■ What you need to do: In the copy, every record below must appear exactly as given, and no picture may appear.

—————

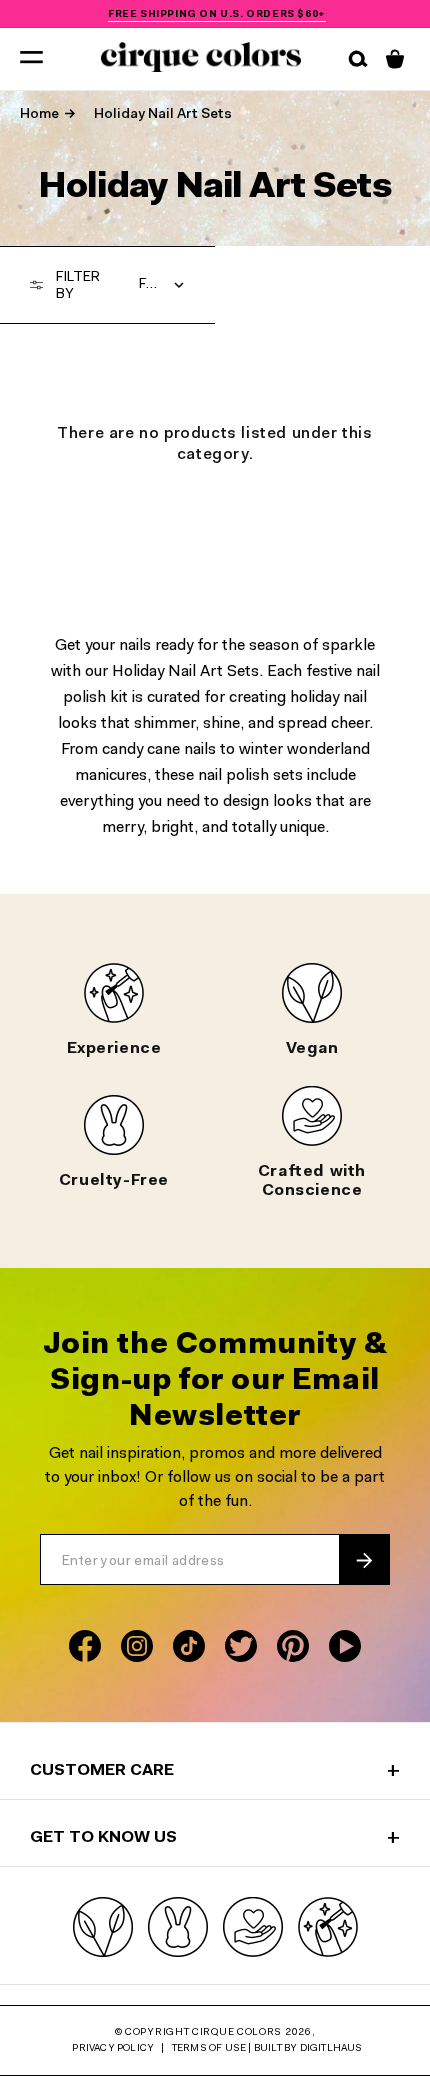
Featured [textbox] (162, 285)
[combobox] (162, 285)
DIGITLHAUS (331, 2049)
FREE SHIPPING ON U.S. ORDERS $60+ (217, 14)
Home (39, 115)
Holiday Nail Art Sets (163, 115)
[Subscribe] (364, 1560)
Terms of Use (209, 2049)
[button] (31, 56)
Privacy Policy (113, 2049)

—————

■ Output for this exercise:
Featured [textbox] (162, 285)
[combobox] (162, 285)
DIGITLHAUS (331, 2049)
FREE SHIPPING ON U.S. ORDERS $60+ (217, 14)
Home (39, 115)
Holiday Nail Art Sets (163, 115)
[Subscribe] (364, 1560)
Terms of Use (209, 2049)
[button] (31, 56)
Privacy Policy (113, 2049)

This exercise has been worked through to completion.